Non hanno un vero progetto, non pensano a un’accoglienza a lungo termine. Sono solo una famiglia cattolica – in un paesino del Trevigiano dove «alcuni ci vedevano male perché di mentalità troppo “aperta”, perché giudicati “di sinistra”» – che avverte impellente la «chiamata» di Cristo. Vengono loro assegnati sei giovani provenienti dall’Africa occidentale, musulmani. In forma di diario, la madre di famiglia racconta lo svilupparsi delle relazioni con loro, e tra i “vecchi” e i “nuovi” figli, nonché l’impatto che la loro scelta ha sulla comunità locale, tra marcate diffidenze e gesti di aperta solidarietà. Non mancano i dubbi, le incertezze, soprattutto nei primi tempi. Né la denuncia delle tempistiche «irragionevoli»: «In questa accoglienza lunga non siamo aiutati dalle istituzioni, dalle leggi. Siamo aiutati dagli amici, certo, ma anche lo Stato dovrebbe essere presente in modo più pragmatico». Né poteva mancare uno sguardo sul momento attuale: «Siamo scettici e un po’ sfiduciati. Adesso tutto è più difficile. Il decreto Salvini ha eliminato anche la protezione umanitaria. Abbiamo pochissime speranze per i nostri ragazzi, che per noi sono figli. Non possiamo credere che non si tenga conto del percorso fatto da loro in famiglia».

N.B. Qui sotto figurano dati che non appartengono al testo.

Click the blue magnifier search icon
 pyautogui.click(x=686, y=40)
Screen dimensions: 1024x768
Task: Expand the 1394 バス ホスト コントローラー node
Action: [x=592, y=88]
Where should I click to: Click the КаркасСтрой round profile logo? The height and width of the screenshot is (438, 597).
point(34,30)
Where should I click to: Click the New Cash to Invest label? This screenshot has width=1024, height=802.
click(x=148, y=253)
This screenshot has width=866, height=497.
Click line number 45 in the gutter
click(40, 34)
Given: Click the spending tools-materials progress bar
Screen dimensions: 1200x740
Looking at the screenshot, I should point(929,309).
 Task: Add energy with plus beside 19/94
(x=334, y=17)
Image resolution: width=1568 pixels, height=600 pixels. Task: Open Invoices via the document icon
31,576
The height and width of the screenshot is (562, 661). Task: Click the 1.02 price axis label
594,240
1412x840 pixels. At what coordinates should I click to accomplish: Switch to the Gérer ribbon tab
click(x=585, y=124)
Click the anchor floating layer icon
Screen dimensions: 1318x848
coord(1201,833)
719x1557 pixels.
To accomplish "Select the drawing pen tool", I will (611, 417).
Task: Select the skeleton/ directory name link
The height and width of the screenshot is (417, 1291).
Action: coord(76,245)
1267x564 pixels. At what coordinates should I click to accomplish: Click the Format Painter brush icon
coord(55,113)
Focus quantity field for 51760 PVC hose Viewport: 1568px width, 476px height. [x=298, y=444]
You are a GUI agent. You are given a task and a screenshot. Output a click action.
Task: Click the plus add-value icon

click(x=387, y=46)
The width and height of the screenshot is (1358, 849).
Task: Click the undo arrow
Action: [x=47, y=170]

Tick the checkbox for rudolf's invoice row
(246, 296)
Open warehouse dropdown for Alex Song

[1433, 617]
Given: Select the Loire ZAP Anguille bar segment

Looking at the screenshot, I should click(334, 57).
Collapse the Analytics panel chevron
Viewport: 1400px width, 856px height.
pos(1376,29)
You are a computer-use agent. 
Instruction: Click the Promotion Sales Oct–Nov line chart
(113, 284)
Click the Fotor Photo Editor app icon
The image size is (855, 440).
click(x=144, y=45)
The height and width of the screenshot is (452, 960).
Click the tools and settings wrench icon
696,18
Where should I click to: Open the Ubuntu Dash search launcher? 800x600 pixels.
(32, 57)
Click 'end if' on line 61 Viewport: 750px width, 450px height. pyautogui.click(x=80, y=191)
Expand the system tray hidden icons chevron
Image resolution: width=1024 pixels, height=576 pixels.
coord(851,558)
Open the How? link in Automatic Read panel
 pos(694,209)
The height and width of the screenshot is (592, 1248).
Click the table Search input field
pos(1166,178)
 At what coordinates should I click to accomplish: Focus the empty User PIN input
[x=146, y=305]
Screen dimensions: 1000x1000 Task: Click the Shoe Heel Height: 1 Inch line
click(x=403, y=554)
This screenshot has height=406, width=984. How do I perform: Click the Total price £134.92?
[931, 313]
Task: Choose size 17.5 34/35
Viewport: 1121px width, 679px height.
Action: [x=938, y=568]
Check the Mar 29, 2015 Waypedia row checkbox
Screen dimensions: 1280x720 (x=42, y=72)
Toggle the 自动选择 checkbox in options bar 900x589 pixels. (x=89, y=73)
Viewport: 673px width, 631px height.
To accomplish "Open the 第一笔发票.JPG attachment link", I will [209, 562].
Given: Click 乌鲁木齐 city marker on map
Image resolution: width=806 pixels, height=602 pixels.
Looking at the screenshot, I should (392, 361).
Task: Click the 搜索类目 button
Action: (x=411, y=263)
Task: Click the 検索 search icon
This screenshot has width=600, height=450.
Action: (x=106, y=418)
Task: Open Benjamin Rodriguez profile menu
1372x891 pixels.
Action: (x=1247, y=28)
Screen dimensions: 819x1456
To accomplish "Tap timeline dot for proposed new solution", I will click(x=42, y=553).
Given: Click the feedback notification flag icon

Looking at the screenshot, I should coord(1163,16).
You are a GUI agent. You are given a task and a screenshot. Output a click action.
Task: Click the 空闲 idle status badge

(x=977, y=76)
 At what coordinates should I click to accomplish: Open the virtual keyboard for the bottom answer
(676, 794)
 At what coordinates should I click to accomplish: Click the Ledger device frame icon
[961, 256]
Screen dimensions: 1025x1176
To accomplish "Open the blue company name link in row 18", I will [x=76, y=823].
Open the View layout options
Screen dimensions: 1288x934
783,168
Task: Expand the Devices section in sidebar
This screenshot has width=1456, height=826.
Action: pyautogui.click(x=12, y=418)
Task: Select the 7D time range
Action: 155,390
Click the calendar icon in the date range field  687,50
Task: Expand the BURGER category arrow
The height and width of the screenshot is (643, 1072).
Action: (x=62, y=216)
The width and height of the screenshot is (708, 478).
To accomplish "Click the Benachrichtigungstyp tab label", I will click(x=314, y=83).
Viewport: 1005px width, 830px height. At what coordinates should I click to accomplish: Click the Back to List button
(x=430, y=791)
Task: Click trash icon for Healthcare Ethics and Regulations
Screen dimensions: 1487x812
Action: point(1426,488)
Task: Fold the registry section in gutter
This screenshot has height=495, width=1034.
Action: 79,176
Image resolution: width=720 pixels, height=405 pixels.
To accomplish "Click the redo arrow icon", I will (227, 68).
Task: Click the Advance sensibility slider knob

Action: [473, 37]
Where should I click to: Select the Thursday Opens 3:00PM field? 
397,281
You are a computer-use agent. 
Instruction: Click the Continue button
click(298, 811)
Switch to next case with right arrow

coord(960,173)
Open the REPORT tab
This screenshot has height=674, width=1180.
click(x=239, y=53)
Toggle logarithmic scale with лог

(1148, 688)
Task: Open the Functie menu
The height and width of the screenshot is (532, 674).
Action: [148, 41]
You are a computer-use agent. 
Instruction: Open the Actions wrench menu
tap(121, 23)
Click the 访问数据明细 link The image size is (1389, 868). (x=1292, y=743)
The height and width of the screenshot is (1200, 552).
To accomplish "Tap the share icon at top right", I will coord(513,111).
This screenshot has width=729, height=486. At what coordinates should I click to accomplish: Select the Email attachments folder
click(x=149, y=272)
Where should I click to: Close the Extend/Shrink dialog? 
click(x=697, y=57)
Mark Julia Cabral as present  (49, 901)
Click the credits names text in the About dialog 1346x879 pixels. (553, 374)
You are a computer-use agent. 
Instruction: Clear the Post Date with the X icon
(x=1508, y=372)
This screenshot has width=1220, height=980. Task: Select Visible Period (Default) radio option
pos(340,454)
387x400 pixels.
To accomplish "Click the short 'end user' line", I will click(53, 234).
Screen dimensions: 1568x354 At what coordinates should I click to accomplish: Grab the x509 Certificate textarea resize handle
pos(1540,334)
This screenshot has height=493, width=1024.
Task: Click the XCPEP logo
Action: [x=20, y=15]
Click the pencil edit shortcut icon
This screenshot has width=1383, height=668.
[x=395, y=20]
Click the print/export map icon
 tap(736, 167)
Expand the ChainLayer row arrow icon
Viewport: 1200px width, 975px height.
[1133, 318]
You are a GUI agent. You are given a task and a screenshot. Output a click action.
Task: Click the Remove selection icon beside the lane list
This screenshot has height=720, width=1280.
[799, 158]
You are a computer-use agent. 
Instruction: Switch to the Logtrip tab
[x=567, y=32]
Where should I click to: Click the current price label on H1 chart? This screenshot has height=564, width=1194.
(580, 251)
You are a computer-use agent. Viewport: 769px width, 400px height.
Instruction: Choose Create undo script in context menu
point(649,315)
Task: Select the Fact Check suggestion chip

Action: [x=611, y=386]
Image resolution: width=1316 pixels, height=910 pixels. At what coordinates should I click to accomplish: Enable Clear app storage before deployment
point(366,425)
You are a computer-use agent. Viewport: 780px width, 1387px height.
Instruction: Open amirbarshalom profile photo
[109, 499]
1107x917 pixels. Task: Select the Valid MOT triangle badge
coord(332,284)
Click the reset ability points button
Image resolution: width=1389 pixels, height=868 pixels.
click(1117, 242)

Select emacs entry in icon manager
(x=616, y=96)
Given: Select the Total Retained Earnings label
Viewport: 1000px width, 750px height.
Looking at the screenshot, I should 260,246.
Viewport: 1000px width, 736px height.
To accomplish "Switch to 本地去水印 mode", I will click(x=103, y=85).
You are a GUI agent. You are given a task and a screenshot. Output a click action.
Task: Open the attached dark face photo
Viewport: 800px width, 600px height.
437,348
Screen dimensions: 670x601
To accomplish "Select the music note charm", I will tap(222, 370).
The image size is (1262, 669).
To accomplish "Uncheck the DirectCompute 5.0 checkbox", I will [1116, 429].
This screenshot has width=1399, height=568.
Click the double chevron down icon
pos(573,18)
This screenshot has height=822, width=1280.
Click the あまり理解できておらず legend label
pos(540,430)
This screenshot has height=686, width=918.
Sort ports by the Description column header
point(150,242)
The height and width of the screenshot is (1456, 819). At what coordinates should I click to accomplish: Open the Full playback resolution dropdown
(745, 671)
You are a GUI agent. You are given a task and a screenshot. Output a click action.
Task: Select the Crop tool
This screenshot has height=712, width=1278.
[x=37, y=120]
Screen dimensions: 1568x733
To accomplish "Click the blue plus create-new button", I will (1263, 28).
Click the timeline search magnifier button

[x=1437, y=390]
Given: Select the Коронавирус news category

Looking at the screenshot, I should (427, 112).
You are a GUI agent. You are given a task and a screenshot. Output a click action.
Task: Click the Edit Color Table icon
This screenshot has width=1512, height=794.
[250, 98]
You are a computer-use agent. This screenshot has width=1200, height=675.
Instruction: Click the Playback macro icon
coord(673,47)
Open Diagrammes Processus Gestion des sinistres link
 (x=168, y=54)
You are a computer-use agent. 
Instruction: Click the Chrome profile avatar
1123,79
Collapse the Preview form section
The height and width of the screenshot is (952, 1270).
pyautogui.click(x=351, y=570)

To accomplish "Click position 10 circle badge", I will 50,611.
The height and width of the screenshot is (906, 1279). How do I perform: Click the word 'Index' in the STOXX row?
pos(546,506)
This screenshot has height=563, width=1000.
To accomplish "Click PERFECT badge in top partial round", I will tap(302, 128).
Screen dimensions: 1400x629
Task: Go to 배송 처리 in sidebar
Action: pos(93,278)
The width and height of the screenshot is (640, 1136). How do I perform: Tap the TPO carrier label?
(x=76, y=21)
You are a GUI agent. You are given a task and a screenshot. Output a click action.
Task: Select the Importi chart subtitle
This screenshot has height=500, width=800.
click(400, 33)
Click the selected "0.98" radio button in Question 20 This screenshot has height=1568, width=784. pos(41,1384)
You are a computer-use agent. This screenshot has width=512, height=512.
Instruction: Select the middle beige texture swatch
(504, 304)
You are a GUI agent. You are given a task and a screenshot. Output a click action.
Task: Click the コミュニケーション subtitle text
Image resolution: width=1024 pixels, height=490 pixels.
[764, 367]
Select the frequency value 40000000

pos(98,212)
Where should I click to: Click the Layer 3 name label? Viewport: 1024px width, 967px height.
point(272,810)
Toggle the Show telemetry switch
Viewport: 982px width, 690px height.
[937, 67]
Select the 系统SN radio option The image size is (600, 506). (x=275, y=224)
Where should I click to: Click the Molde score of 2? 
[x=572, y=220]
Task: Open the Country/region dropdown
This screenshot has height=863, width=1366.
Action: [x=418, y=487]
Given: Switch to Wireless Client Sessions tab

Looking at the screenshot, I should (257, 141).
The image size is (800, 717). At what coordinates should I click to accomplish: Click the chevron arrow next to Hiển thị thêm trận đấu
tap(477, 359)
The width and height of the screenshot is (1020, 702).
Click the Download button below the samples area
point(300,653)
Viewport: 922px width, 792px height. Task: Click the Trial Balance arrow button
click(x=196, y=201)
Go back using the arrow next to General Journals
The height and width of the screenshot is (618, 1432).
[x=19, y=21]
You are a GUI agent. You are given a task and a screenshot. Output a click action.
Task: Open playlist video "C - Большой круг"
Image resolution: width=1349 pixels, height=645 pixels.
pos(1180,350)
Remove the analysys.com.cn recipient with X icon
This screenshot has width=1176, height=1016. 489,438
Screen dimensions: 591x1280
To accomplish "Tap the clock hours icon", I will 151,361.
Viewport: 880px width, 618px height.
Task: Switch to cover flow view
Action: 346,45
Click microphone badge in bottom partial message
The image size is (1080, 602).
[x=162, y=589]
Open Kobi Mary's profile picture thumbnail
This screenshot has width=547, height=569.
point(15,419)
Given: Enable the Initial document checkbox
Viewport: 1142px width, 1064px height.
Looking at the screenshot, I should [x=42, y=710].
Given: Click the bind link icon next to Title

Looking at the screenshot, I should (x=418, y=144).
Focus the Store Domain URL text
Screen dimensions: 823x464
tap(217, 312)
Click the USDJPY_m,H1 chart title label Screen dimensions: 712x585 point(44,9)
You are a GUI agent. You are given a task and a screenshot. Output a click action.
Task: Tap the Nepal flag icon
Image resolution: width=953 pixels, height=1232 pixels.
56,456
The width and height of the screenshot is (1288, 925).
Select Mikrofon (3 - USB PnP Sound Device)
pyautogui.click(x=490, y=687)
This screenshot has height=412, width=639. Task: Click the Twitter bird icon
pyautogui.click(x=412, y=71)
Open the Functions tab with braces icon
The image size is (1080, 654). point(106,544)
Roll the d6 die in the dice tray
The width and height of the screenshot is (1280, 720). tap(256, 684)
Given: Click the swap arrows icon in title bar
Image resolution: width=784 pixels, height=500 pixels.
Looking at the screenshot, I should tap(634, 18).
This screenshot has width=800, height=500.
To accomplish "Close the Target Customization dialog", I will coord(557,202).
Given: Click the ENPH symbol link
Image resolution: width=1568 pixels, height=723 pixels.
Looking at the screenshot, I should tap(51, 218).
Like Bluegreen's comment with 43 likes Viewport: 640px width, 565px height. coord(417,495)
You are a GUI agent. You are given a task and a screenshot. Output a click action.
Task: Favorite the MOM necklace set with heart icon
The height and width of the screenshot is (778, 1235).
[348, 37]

La tonalità dominante del racconto è però quella positiva; c’è anche la “contemplazione” della bellezza, fisica e soprattutto interiore, di questi ragazzoni (qualcuno con la moglie rimasta a casa e un figlio nato durante l’emigrazione): ricchi di valori religiosi, culturali, umani. Una storia che merita di essere conosciuta così, dalla viva voce della protagonista. Il coprotagonista, il marito, ha ricevuto a nome della famiglia alti riconoscimenti, dal presidente Mattarella e dall’Europarlamento.
La prefazione è di Alex Zanotelli, che ha caldeggiato la pubblicazione del libro e che ha conosciuto personalmente i coniugi Calò.